Di balik hasil tersebut, performa individu para pemain AC Milan menghadirkan banyak catatan. Berikut rapor lengkap pemain AC Milan usai ditumbangkan Lazio di Stadio Olimpico.


Pertahanan dan Kiper: Pilar yang Tidak Sepenuhnya Solid

Mike Maignan – 8

Mike Maignan kembali menunjukkan kualitasnya sebagai salah satu kiper top Eropa. Ia melakukan beberapa penyelamatan krusial di setiap babak, termasuk menggagalkan peluang emas dari Tijjani Noslin. Refleks, penempatan posisi, dan ketenangan Maignan di bawah mistar membantu menjaga Milan tetap dalam permainan hingga menit-menit akhir.
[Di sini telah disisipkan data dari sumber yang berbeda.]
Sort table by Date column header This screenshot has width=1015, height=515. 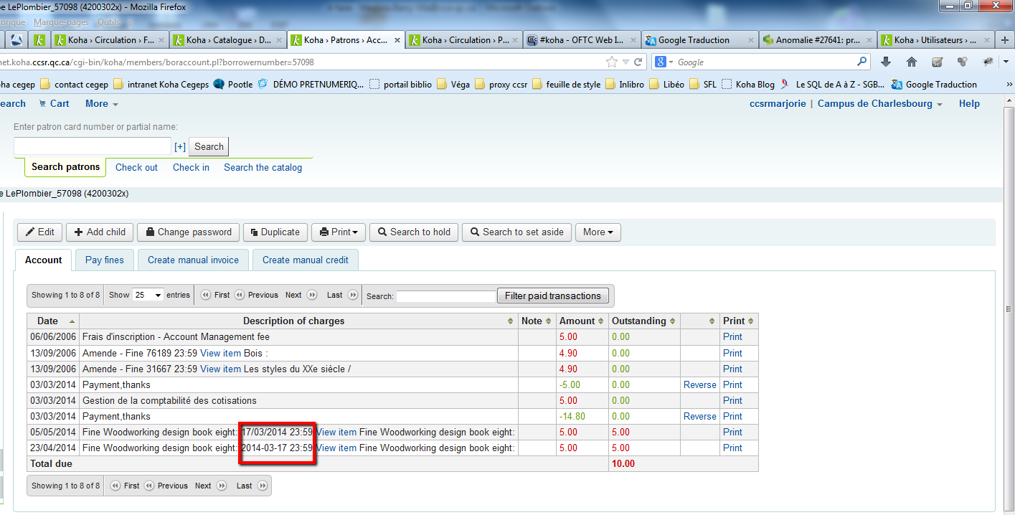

Pada momen gol Zaccagni, Maignan praktis tidak memiliki banyak pilihan karena lemahnya penjagaan dari para bek terhadap pergerakan sang winger. Situasi tersebut membuatnya sulit mengantisipasi arah bola. Meski kebobolan, kontribusi Maignan tetap menjadi salah satu yang paling menonjol di skuad Rossoneri.

Fikayo Tomori – 6

Fikayo Tomori tampil cukup disiplin dalam mengawal lini belakang. Ia memenangi beberapa duel satu lawan satu dan melakukan intersep penting untuk memutus aliran serangan Lazio. Secara umum, Tomori memainkan peran defensif yang stabil, meski masih ada beberapa momen di mana ia bisa mengambil keputusan lebih baik, terutama dalam koordinasi mengawal bola mati dan mengatur garis pertahanan.
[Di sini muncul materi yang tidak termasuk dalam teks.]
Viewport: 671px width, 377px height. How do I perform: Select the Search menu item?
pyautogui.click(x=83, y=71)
Keterlibatannya dalam membangun serangan dari belakang juga tidak terlalu menonjol. Tomori lebih banyak fokus untuk menjaga area sendiri sehingga kontribusinya dalam progresi bola ke depan terasa terbatas.

Koni De Winter – 4.5

Koni De Winter menjadi salah satu pemain yang paling mendapat sorotan negatif. Bek muda ini beberapa kali kesulitan membaca pergerakan lawan dan terlambat dalam melakukan antisipasi. Kesalahan posisinya tampak jelas pada proses gol Mattia Zaccagni, ketika ia gagal mengikuti pergerakan sang winger yang akhirnya leluasa menyundul bola ke gawang.
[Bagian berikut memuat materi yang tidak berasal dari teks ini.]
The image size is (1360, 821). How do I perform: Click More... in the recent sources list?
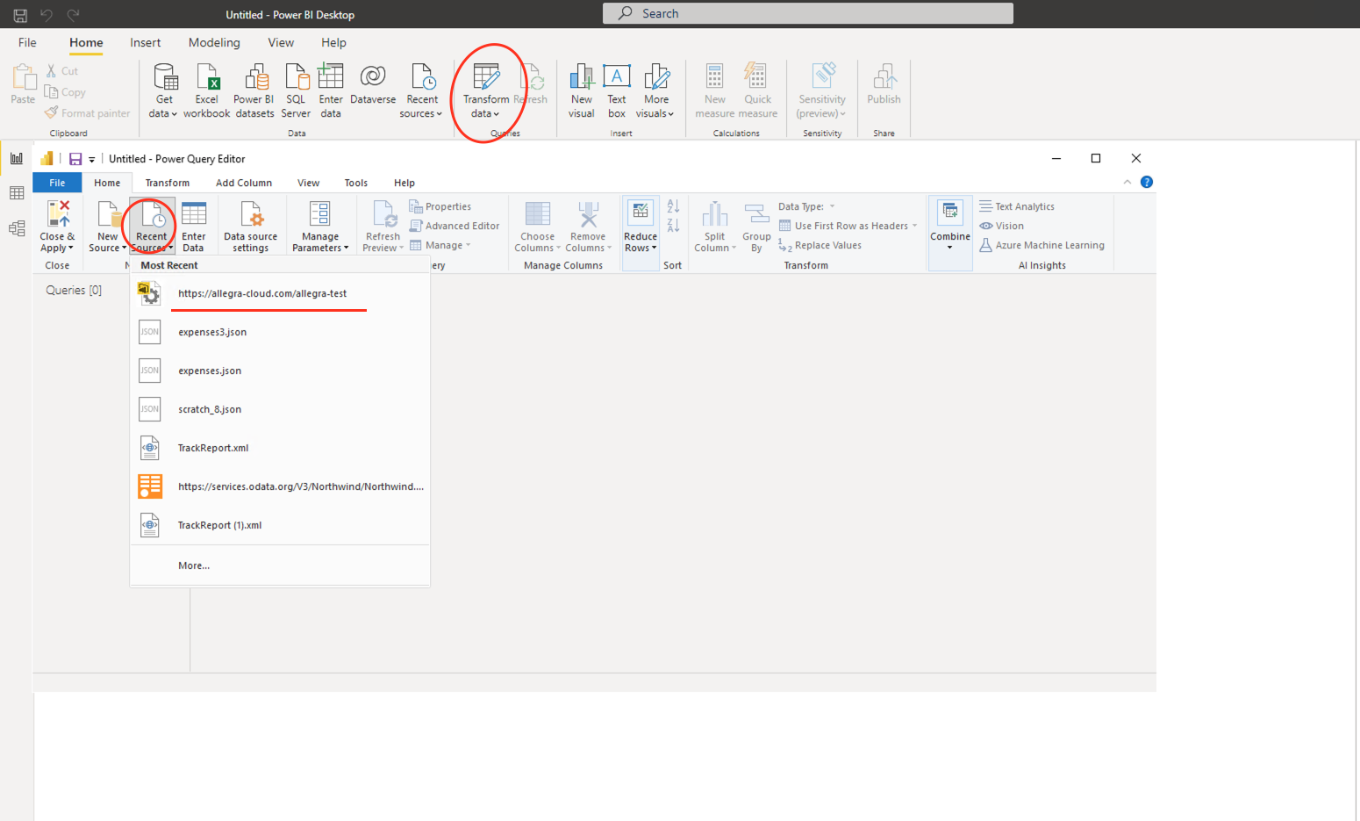pyautogui.click(x=194, y=565)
Selain itu, sejumlah keputusan defensifnya di area berbahaya juga kurang tegas. Hal ini membuat lini belakang Milan tampak rapuh di beberapa fase permainan. Laga di Olimpico menjadi pelajaran berharga bagi De Winter untuk meningkatkan konsentrasi dan ketenangan di pertandingan besar.

Strahinja Pavlovic – 6

Strahinja Pavlovic harus menerima kartu kuning cepat akibat kesalahan rekan setimnya, namun ia mampu bangkit dan bermain lebih tenang setelahnya. Bek asal Serbia ini tampil cukup rapi dalam duel udara dan beberapa kali berhasil menghalau umpan silang Lazio.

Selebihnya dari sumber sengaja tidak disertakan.